### YOUR ASSIGNMENT
Repeat the data in full. Every line must match.

### Source records
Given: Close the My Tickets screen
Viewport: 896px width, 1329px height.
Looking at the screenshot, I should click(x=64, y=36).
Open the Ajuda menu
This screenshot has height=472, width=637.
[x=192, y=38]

### OUTPUT BELOW
Given: Close the My Tickets screen
Viewport: 896px width, 1329px height.
Looking at the screenshot, I should click(x=64, y=36).
Open the Ajuda menu
This screenshot has height=472, width=637.
[x=192, y=38]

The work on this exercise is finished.